Лоскутное одеяло. Почему углубляется фрагментация российского общества?

Читая недавно биографию известного итальянского режиссёра Л. Висконти, с удивлением узнал, что этот выходец из семьи потомственных аристократов, богатейший человек, владелец замков и поместий, после войны сблизился с итальянской компартией и дружил с лидерами левых.

Загадки выбора

Далеко не всегда можно понять, чем руководствуются люди, принимая те или иные решения. Как мужчины выбирают женщин¸ а женщины мужчин? Как мы выбираем друзей? Почему одни болеют за «Спартак», а другие за «Динамо»? Чем мы руководствуемся при выборе книг, любимых актёров?

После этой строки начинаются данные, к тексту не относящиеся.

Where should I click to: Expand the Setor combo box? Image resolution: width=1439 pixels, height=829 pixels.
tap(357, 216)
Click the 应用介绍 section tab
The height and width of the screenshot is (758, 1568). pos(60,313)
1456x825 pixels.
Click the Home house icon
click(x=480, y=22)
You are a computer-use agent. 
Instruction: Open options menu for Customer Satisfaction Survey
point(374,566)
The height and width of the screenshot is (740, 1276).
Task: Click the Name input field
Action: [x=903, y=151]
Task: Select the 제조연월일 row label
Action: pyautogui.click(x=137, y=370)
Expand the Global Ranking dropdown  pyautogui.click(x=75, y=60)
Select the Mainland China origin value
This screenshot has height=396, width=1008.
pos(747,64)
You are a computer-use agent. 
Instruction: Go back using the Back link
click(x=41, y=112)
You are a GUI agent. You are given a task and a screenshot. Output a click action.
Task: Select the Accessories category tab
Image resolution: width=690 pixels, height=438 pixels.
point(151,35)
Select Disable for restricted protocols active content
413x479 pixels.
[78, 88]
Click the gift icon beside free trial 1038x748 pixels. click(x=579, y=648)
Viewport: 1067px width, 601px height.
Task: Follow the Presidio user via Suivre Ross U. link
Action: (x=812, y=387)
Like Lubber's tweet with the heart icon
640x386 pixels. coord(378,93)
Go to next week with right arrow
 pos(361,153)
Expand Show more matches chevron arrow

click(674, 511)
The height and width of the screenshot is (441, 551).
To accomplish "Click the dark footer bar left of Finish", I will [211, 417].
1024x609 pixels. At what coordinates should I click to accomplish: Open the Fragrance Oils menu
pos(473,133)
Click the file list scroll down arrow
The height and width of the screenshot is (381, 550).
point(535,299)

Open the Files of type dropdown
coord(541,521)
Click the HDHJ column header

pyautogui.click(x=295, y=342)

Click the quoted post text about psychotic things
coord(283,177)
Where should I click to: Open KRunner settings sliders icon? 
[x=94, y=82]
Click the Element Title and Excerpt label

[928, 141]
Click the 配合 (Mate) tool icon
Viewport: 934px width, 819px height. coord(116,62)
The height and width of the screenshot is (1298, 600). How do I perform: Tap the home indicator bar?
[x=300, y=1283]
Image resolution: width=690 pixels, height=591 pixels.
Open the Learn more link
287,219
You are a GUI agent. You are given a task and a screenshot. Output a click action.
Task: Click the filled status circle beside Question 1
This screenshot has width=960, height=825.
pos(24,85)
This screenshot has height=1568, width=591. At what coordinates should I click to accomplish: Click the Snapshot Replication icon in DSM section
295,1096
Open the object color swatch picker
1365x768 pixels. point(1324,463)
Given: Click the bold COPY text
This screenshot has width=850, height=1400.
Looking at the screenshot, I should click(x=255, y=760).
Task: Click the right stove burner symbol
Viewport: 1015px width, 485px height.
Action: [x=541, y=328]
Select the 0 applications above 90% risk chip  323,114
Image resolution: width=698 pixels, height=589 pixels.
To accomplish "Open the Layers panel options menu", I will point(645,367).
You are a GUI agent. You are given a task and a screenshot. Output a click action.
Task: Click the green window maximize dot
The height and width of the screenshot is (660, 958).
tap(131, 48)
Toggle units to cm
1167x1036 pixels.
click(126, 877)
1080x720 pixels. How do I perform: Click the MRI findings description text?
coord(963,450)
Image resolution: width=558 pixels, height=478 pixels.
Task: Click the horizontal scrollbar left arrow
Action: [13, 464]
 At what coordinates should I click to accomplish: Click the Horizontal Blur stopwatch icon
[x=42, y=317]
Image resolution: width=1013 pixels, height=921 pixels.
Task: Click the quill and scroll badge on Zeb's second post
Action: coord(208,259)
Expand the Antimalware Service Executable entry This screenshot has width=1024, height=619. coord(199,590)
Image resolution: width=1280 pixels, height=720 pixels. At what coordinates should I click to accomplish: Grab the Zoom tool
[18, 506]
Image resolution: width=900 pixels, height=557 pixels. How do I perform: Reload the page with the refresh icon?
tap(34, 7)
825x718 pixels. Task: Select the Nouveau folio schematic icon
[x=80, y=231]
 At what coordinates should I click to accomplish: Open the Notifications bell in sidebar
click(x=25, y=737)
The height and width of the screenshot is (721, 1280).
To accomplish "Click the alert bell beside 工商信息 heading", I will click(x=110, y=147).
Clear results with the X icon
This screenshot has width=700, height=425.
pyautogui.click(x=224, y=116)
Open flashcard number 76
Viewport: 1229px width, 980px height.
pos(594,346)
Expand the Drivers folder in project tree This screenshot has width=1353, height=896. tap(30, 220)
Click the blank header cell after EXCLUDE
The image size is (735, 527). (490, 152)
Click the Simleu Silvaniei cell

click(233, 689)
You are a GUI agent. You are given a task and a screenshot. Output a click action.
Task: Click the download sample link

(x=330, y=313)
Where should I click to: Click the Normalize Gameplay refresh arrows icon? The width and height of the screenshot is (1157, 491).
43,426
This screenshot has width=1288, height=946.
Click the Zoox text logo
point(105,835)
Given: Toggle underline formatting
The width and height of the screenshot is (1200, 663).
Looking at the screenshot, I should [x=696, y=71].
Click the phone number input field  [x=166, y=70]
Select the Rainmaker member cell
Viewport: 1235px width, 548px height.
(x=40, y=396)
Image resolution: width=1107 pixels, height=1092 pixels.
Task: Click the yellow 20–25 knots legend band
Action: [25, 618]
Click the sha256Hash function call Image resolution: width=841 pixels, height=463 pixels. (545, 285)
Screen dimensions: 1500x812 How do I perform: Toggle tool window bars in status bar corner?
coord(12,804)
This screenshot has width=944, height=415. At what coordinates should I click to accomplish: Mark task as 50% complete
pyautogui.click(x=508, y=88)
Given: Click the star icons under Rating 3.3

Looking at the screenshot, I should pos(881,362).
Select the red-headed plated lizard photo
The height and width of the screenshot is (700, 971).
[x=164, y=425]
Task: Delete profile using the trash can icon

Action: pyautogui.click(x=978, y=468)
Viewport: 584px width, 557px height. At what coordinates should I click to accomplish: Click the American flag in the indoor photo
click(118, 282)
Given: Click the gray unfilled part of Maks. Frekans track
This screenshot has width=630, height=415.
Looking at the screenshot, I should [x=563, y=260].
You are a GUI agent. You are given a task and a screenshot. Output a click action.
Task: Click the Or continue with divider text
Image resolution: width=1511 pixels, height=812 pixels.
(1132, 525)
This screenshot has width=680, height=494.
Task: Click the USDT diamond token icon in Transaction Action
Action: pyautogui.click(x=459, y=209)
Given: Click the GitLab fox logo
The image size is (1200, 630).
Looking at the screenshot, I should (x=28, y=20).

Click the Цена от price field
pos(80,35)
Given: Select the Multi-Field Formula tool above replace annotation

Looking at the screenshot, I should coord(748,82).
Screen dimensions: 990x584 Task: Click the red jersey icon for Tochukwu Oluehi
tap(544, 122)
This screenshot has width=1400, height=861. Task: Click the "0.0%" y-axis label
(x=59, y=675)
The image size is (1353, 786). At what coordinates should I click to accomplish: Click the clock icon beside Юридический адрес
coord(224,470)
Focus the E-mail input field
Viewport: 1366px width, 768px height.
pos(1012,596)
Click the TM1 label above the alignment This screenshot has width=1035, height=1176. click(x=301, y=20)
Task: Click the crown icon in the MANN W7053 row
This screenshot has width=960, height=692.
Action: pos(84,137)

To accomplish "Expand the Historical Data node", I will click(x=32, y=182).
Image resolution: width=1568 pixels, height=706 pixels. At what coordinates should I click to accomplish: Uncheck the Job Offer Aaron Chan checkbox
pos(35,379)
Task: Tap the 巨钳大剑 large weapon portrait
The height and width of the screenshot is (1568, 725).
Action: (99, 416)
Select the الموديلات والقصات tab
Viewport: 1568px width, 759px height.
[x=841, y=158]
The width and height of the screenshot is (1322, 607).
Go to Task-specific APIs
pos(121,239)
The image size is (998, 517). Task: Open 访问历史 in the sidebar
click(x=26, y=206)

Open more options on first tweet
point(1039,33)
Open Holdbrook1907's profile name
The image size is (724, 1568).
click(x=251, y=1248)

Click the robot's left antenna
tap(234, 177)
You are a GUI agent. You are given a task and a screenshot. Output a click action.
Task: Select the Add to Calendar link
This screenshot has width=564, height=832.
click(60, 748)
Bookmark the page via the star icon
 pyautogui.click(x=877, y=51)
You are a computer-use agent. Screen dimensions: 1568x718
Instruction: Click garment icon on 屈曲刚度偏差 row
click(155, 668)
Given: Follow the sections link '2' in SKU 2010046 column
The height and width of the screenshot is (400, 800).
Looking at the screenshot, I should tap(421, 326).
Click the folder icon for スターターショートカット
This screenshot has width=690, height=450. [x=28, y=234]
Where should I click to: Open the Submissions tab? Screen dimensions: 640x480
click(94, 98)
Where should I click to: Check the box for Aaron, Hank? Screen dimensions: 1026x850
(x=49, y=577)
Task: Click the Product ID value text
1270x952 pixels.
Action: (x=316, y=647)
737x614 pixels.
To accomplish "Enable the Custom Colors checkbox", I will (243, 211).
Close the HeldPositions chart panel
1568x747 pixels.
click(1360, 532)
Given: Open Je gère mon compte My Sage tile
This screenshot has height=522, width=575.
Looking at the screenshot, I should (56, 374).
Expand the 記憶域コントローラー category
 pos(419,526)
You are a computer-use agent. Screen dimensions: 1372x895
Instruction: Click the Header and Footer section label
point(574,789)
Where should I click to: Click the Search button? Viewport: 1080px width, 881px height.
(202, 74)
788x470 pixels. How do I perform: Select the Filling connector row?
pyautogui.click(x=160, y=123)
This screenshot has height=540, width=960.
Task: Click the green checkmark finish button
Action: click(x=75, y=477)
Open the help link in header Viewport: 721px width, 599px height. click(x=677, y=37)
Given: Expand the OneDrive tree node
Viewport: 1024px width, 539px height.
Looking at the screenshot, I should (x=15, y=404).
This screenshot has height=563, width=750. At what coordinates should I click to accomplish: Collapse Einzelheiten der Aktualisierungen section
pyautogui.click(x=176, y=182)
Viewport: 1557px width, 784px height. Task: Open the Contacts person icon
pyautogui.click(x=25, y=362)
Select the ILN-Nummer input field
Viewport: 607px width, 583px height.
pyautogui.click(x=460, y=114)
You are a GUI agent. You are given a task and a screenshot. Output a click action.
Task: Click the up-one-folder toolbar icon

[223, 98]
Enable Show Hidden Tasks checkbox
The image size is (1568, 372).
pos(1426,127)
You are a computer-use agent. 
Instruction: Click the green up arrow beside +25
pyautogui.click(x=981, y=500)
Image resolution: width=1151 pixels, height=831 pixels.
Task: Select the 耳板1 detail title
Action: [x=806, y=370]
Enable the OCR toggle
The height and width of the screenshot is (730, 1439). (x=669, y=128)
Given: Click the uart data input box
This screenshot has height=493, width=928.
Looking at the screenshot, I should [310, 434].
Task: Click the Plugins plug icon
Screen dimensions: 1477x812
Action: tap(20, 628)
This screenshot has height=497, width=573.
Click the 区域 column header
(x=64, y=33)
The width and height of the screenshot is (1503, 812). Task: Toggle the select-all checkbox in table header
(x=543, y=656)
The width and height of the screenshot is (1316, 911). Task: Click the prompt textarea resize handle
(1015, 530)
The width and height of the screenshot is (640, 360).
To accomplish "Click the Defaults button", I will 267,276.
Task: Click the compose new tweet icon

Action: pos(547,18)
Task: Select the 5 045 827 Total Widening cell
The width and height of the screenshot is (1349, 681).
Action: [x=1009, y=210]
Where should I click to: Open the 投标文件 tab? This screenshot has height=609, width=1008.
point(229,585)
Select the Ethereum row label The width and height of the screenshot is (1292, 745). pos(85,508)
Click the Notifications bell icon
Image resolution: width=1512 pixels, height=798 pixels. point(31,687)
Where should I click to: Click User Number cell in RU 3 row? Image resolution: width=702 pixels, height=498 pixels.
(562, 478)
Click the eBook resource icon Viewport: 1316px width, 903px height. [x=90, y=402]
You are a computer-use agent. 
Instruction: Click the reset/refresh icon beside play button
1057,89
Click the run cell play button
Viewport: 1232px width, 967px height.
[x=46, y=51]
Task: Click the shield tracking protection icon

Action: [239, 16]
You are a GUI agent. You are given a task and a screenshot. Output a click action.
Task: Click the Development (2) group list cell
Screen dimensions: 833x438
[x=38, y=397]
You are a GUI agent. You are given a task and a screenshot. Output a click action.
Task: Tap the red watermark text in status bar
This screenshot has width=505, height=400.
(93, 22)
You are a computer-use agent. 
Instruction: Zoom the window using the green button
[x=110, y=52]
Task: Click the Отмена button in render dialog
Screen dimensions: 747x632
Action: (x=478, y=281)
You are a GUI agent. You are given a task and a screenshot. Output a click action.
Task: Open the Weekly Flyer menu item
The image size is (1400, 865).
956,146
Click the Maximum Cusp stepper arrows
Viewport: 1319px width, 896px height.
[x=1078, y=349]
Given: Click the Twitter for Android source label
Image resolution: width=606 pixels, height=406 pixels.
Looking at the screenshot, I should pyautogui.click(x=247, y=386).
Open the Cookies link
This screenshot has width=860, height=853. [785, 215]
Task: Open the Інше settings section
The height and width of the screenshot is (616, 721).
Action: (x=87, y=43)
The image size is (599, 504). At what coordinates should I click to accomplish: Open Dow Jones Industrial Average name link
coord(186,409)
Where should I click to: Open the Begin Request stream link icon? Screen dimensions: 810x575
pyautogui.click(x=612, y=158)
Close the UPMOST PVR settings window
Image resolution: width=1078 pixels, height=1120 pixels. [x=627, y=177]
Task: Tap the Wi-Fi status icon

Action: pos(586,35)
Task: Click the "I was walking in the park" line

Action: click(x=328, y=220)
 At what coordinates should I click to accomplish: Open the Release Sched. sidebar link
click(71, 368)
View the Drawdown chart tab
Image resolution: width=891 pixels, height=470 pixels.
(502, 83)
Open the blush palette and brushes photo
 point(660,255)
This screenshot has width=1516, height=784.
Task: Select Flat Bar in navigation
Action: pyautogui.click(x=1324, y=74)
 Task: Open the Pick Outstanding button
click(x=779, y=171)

А при выборе профессии? Почему в одной и той же стране и при сходных условиях (как, например, в Германии 1930-х гг.) одни становятся коммунистами, а другие фашистами? Почему в демократичной Италии с сильной компартией и профсоюзами в 1920-е такую популярность, а потом и власть приобрёл малоизвестный журналист с замашками клоуна Бенито Муссолини? Или почему в православной России народ, ещё недавно ходивший в церковь и почитавший царя-батюшку, стал после революции громить храмы и жечь помещичьи усадьбы?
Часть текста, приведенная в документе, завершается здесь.